■ DATA PROVIDED ■
-- Opening Marker --

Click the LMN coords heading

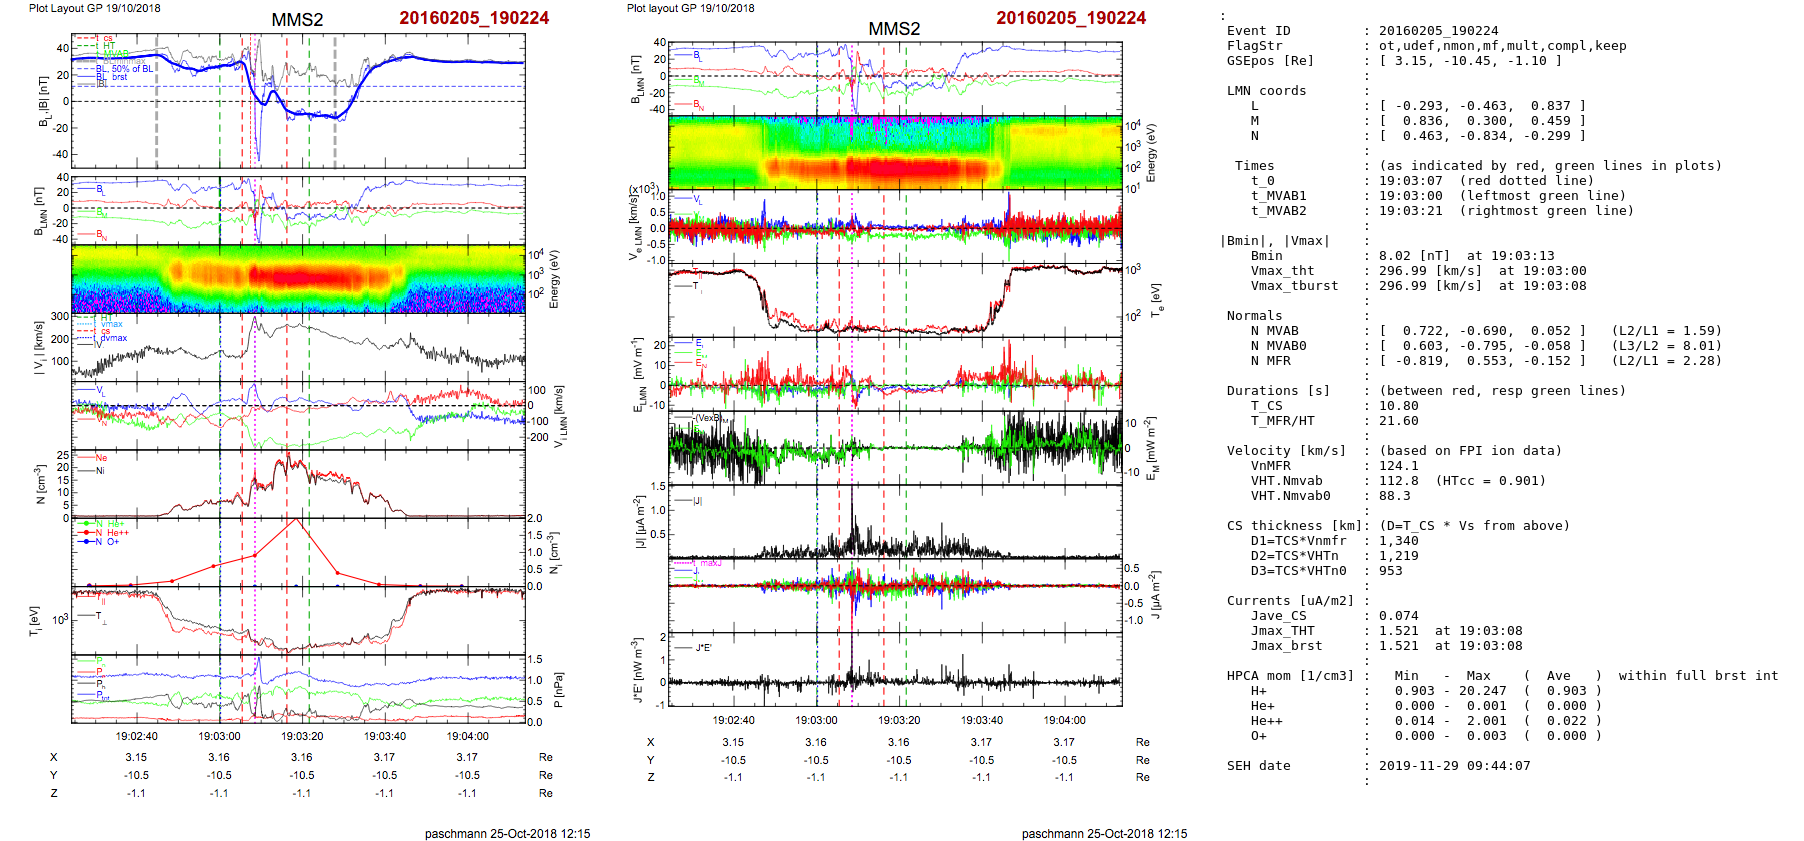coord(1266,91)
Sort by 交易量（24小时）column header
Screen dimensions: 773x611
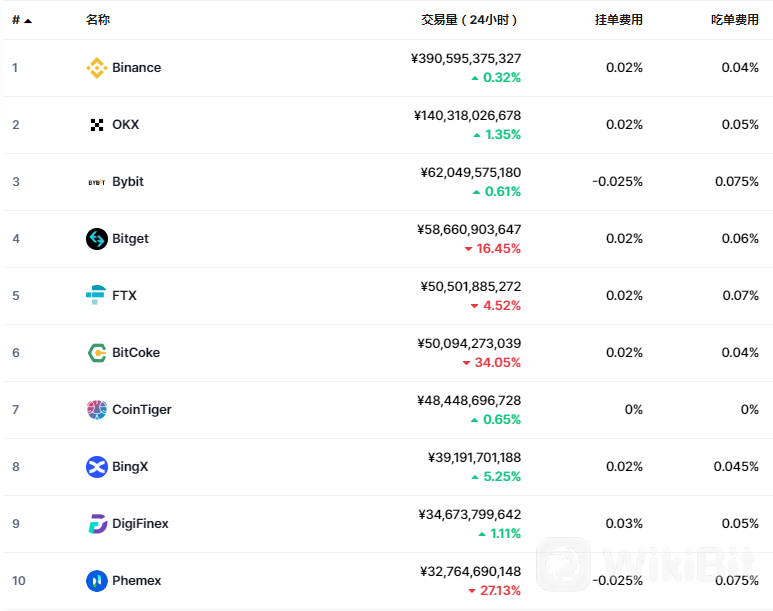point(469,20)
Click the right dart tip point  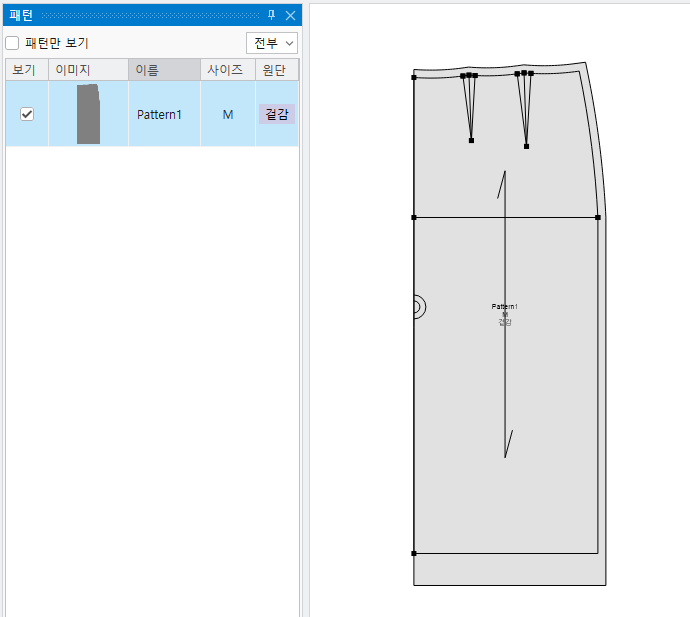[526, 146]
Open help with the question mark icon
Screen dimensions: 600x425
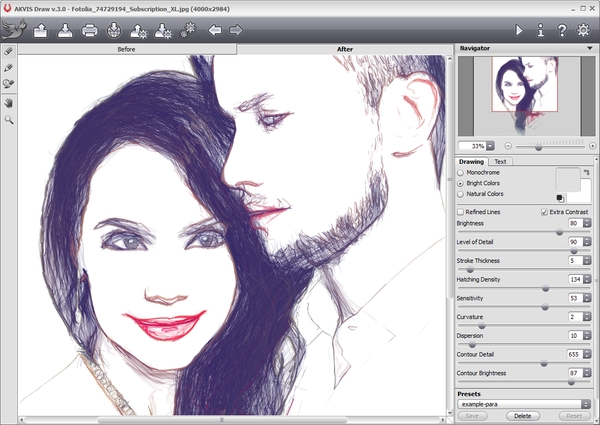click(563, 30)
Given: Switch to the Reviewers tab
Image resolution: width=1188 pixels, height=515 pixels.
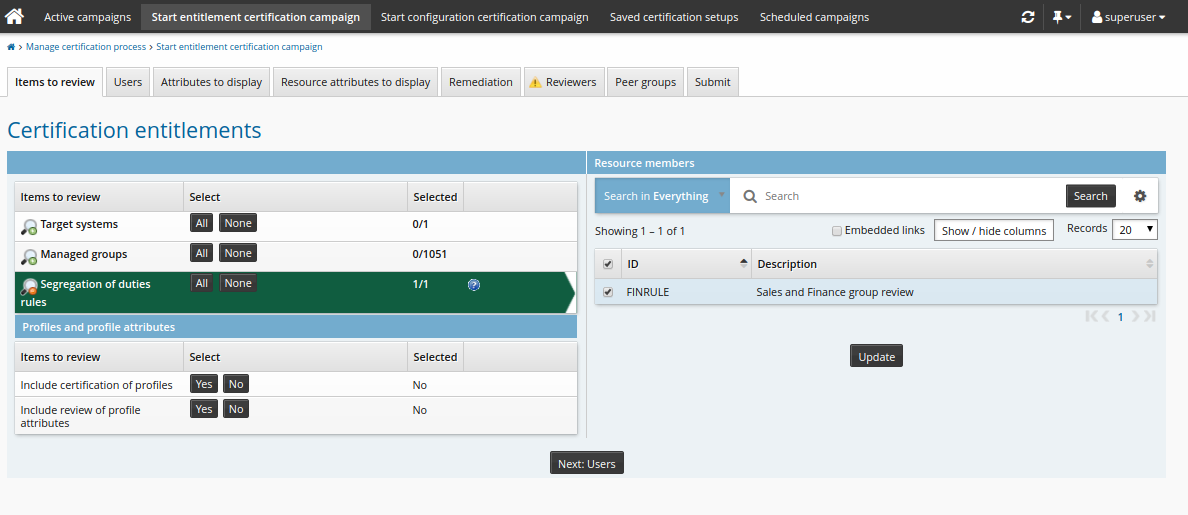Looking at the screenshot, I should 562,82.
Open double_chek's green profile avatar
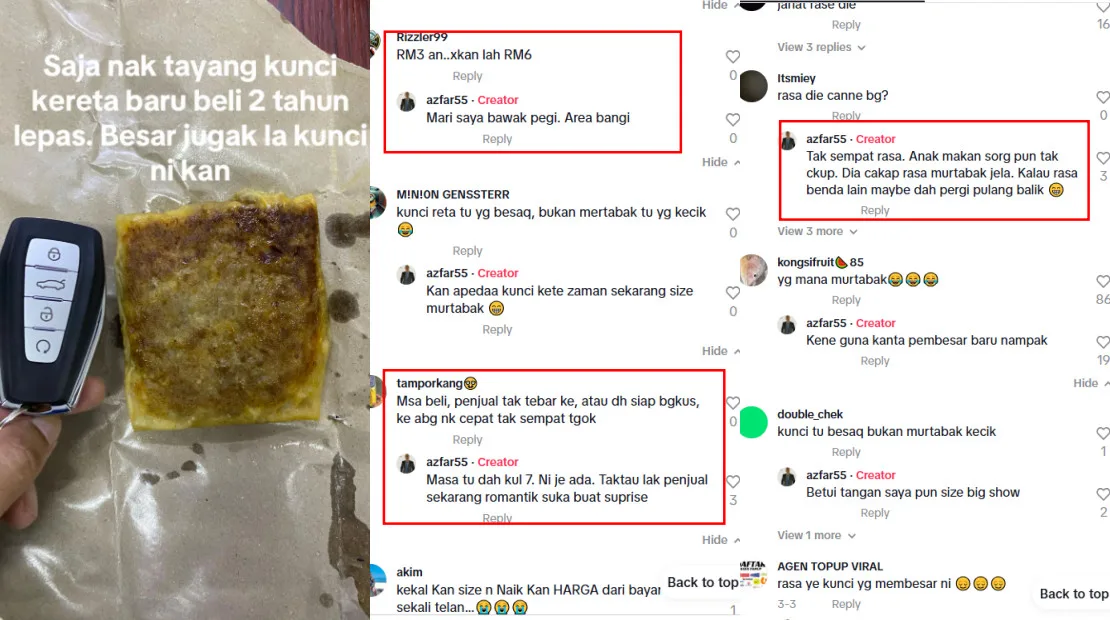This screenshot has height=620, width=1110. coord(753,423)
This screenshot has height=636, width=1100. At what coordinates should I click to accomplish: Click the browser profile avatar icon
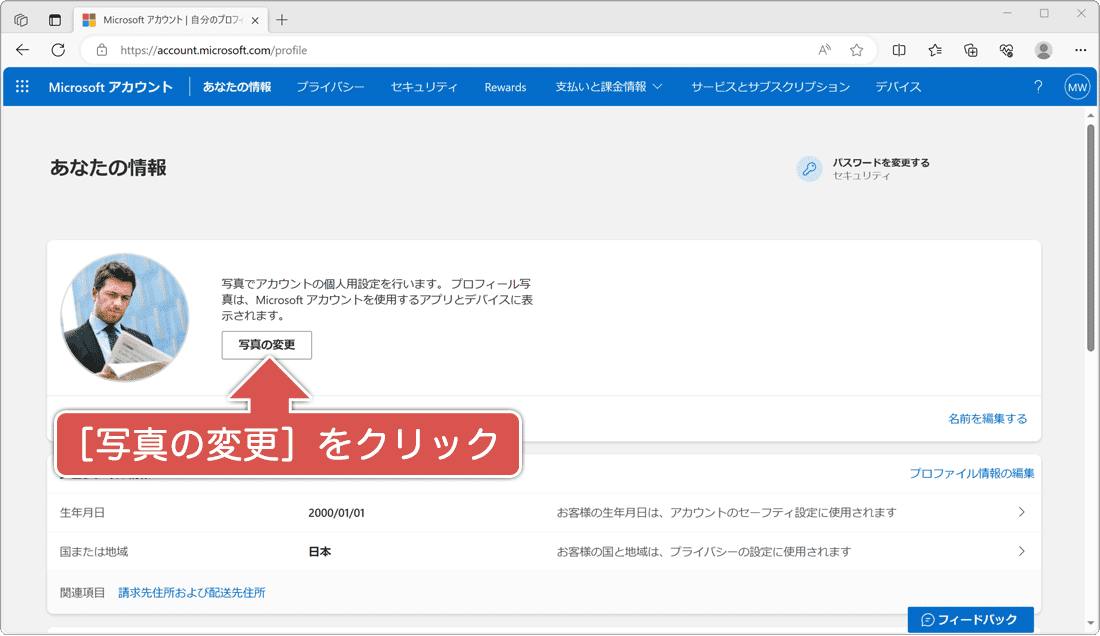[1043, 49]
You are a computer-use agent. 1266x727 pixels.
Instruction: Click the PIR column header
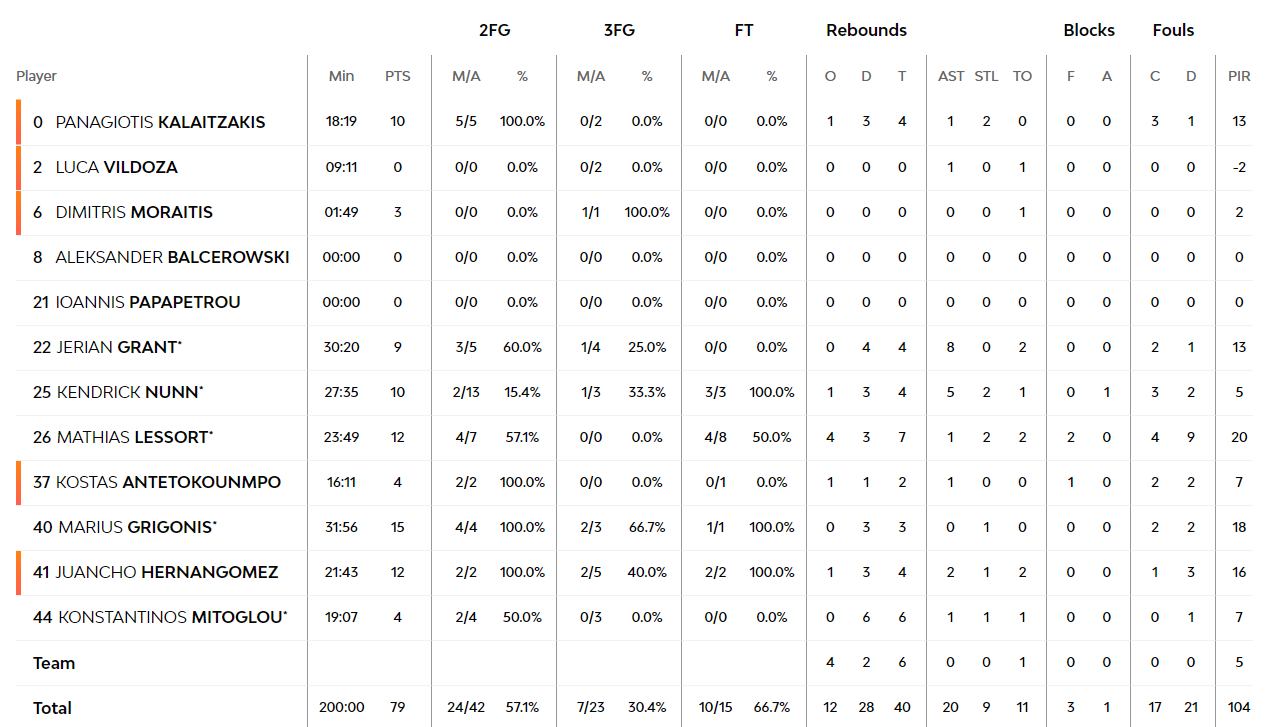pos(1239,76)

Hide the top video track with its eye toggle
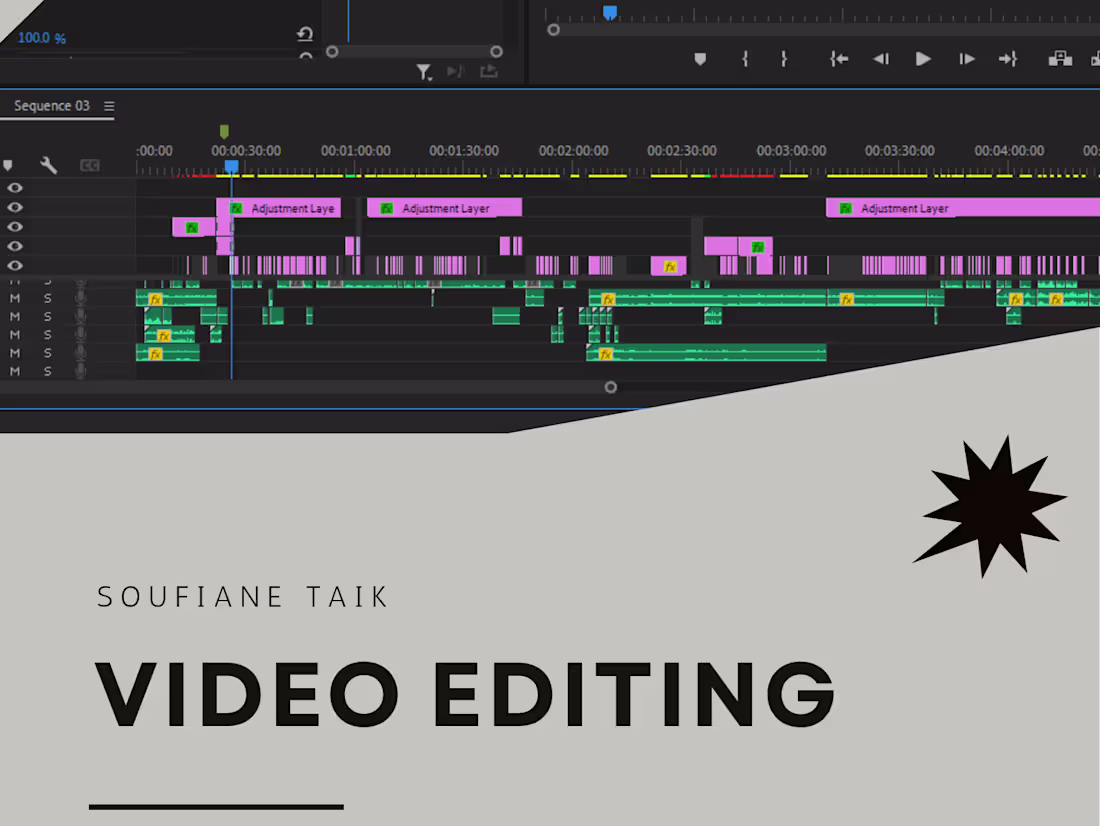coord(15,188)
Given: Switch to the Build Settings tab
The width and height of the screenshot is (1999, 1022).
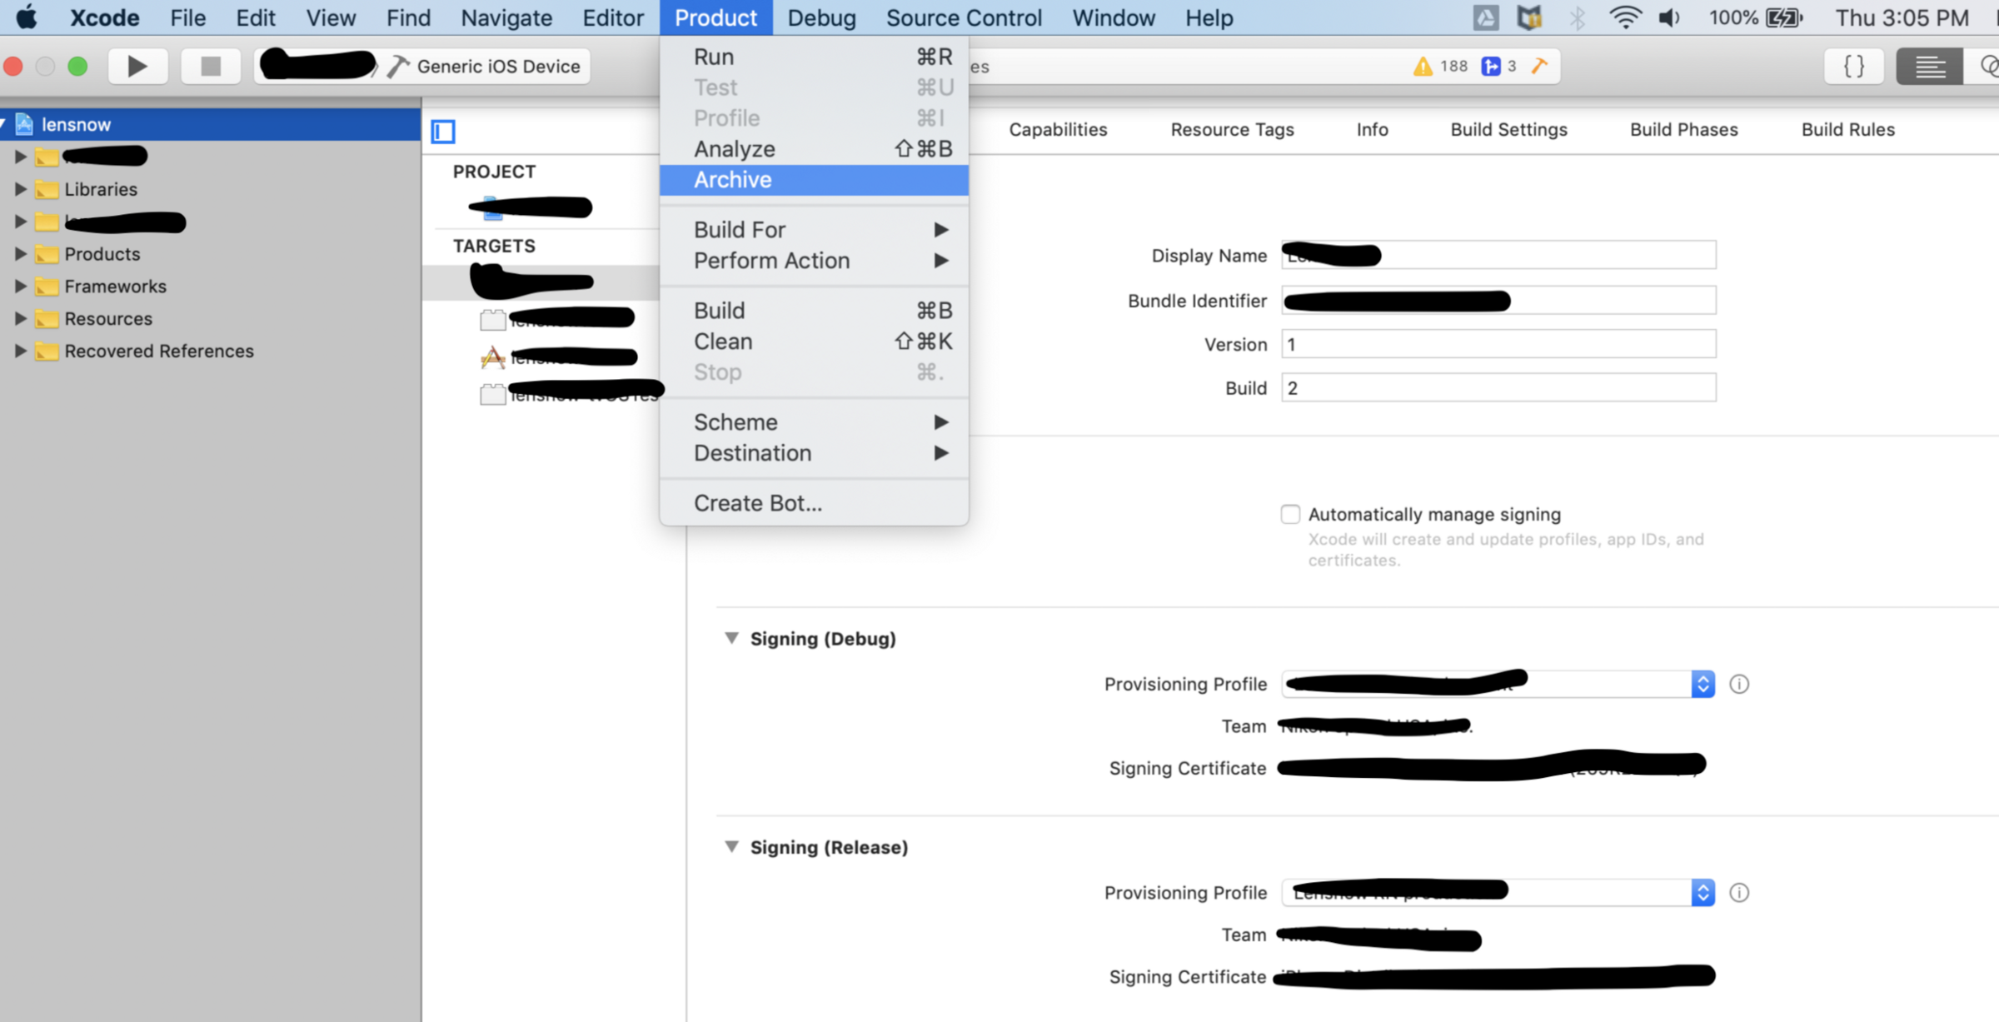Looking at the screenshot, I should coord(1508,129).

-- Closing Marker --

Everything from the line with "This screenshot has height=636, width=1100." through the end of the records is to be repeated exactly. The pictures are not.

■ YOUR RESPONSE ■
This screenshot has height=636, width=1100. At what coordinates should I click to accomplish: Click the browser profile avatar icon
[1043, 49]
You are a computer-use agent. 1266x727 pixels.
Instruction: Click the PIR column header
pos(1239,76)

Hide the top video track with its eye toggle
coord(15,188)
Given: Switch to the Build Settings tab
The width and height of the screenshot is (1999, 1022).
Looking at the screenshot, I should coord(1508,129).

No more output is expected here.